** Written request **
Present the lines from the one with "Click the Icon" up to and including the one with "pyautogui.click(x=78, y=404)" as a Markdown table. Use the columns No. and Text, number the table rows, and leave out blank lines.

** Exercise material **
——
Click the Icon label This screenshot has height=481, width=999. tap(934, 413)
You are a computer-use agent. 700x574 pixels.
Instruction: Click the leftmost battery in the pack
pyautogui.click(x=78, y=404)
——
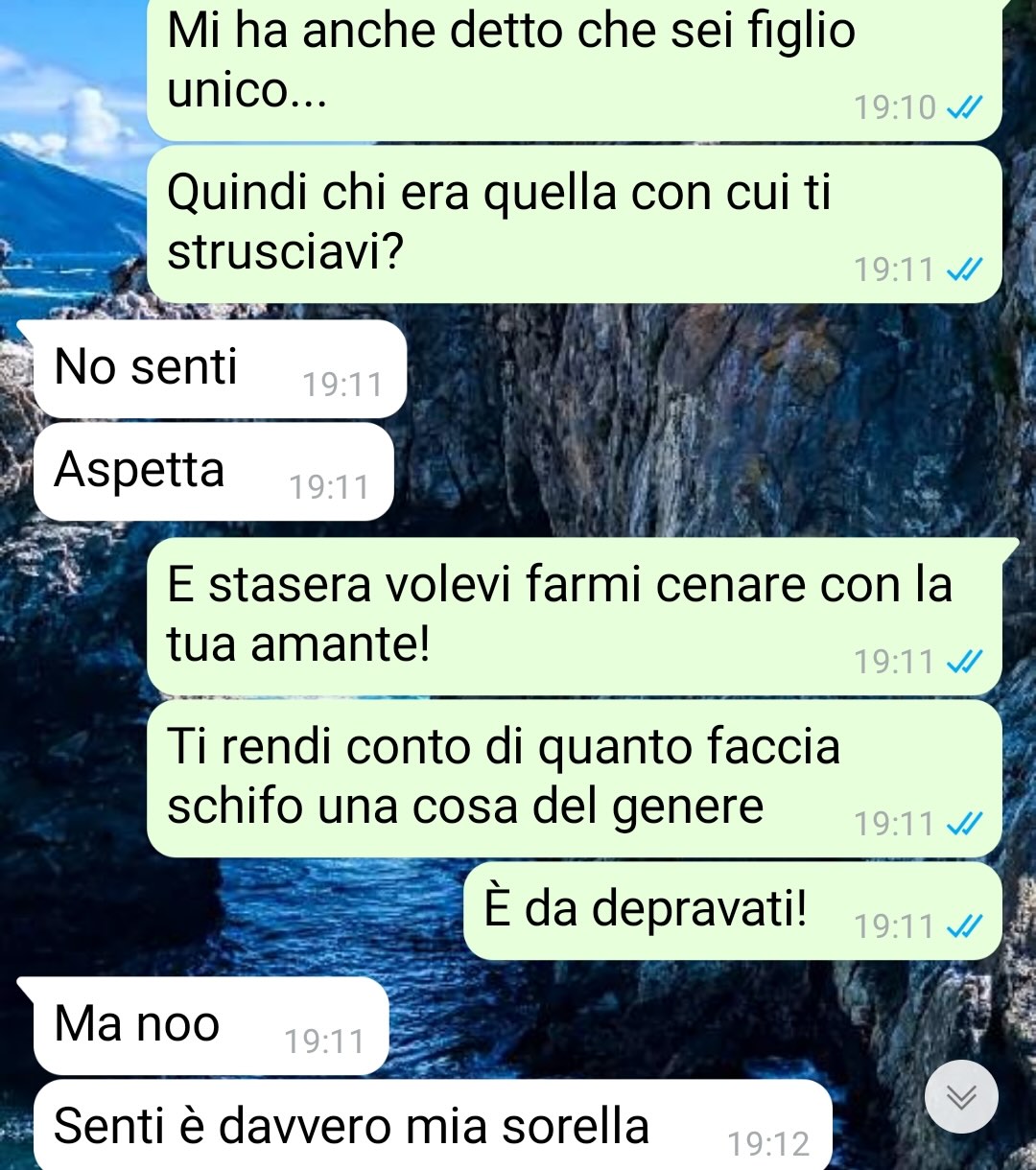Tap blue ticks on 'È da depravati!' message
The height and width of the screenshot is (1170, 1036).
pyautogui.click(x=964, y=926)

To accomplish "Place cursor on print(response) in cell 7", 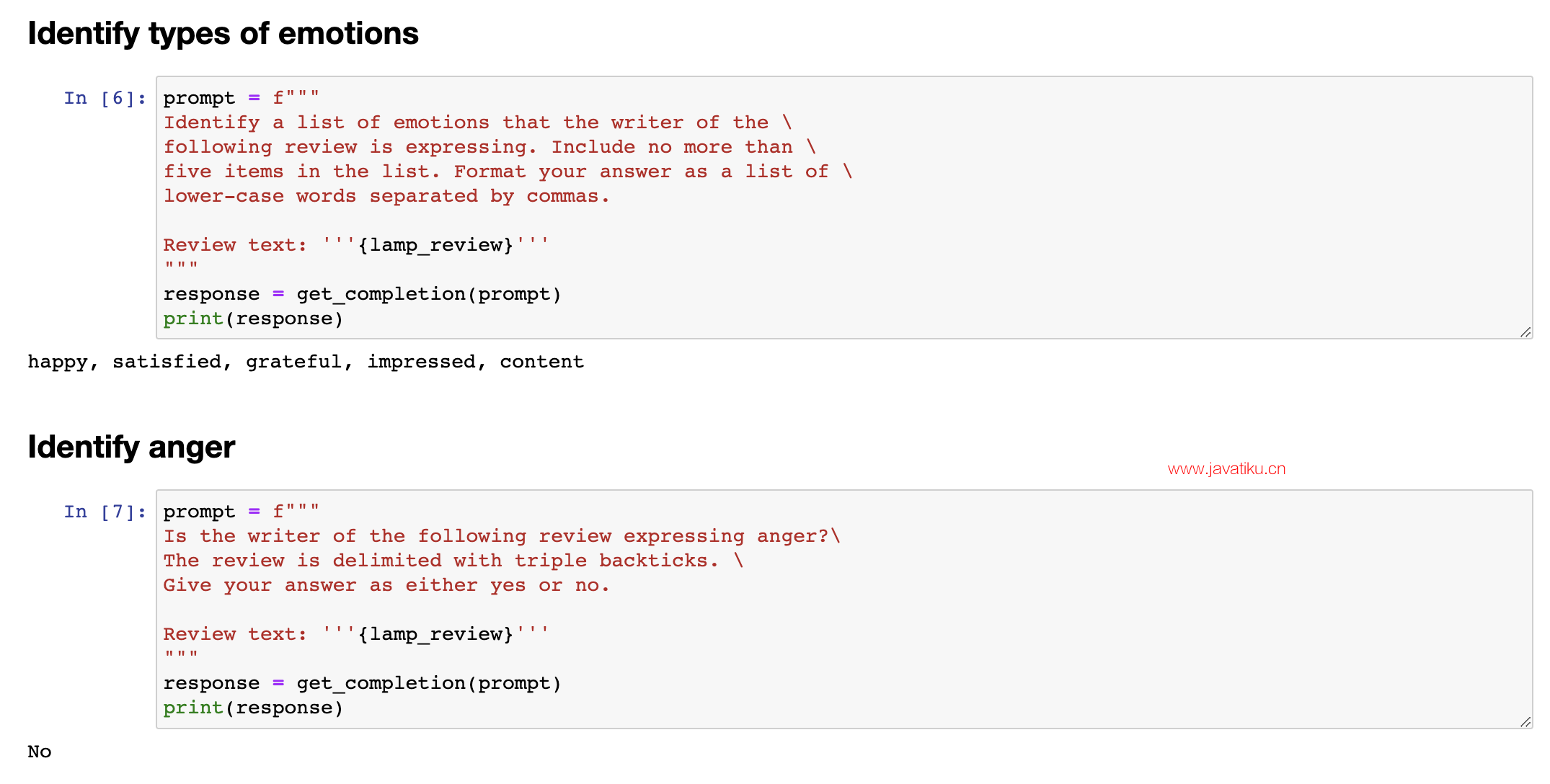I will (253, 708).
——
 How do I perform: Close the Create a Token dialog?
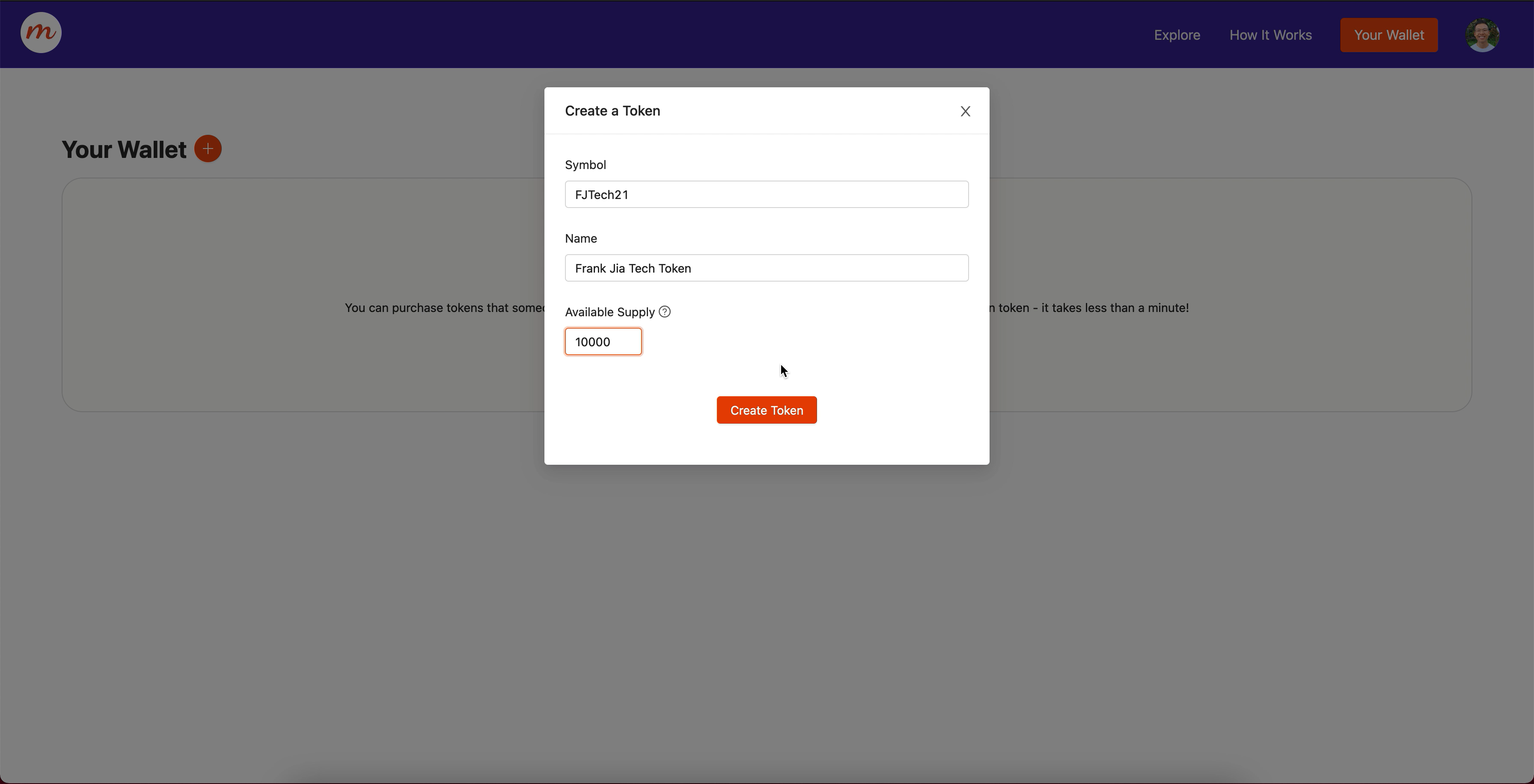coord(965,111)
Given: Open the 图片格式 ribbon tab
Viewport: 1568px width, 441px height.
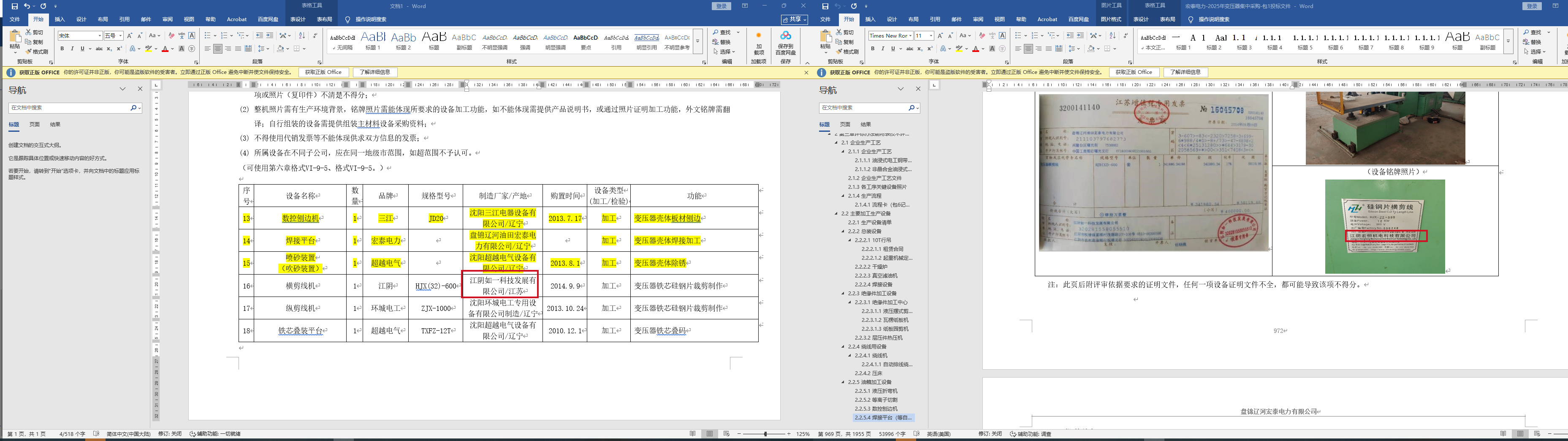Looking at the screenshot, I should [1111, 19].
——
** Answer for this exercise **
| No. | Text |
|---|---|
| 1 | Click the Icon label This screenshot has height=481, width=999. tap(934, 413) |
| 2 | You are a computer-use agent. 700x574 pixels. |
| 3 | Instruction: Click the leftmost battery in the pack |
| 4 | pyautogui.click(x=78, y=404) |